Note that it’s not macOS itself that’s the issue here. When I tried the example on a linux desktop with integrated graphics, I was only getting 1 FPS, i.e. significantly worse even than what you were seeing on the Mac.

There are ways that vtkOpenGLImageSliceMapper could be improved. For oversize images, instead of reusing the same vtkTexture for each quadrant, it could maintain one texture per quadrant and this would eliminate a lot of texture reloads on re-renders. There would still be seams visible in some renderings, however.

Edit re: the high CPU usage of vtkImageResliceMapper, this can be reduced somewhat via the option mapper->SeparateWindowLevelOperationOff() which speeds up zoom/pan interaction at the expense of slowing down window/level (i.e. colormapping) operations.

I would just note that images of this size are normally not sent to the renderer directly. Instead, you build a multi-resolution pyramid and use the pyramid level that is appropriate for the rendered pixel size. Large images are also often subdivided into tiles (not just for more efficient rendering but for storage/retrieve as well). You may be able to leverage the OME-NGFF file format and related tools for all these.

Are there any tools inside of VTK for image pyramids as of VTK 9.5 or upcoming in 9.6?
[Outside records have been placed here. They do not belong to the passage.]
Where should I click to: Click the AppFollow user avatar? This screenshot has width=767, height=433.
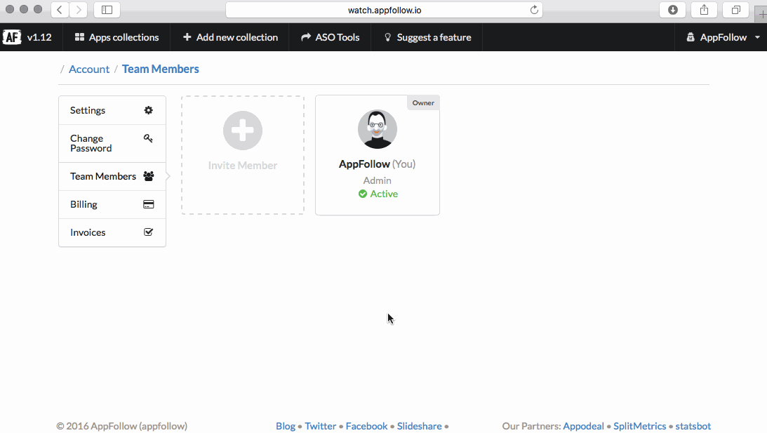[378, 129]
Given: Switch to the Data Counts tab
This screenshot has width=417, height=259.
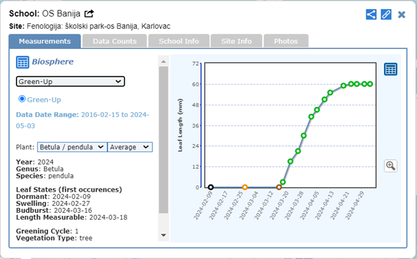Looking at the screenshot, I should 114,41.
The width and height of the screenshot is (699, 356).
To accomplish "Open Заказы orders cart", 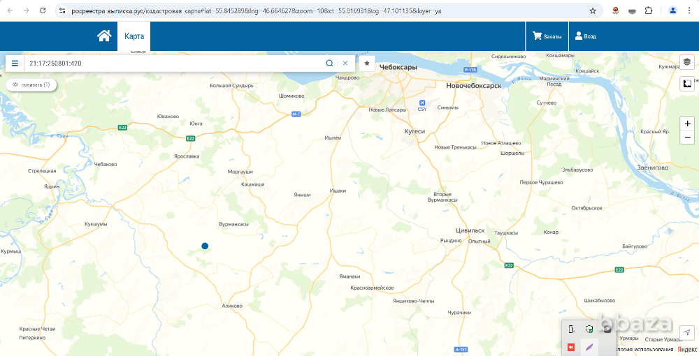I will pos(547,36).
Off list Sankhesh stated that because the vtkImageResliceMapper does not use the GPU then hardware picking will not work. Unfortunately this is a feature that our users make use of quite often. I will have to work out how to move forward. We already have a custom OpenGL subclass for rendering these large images but it probably needs to have some updates.

Downsampling is an option. I would like to have something in the UI that states when the user is viewing a downsampled image, but we can work on that ourselves.

Thank you for digging into this and letting us know the various options.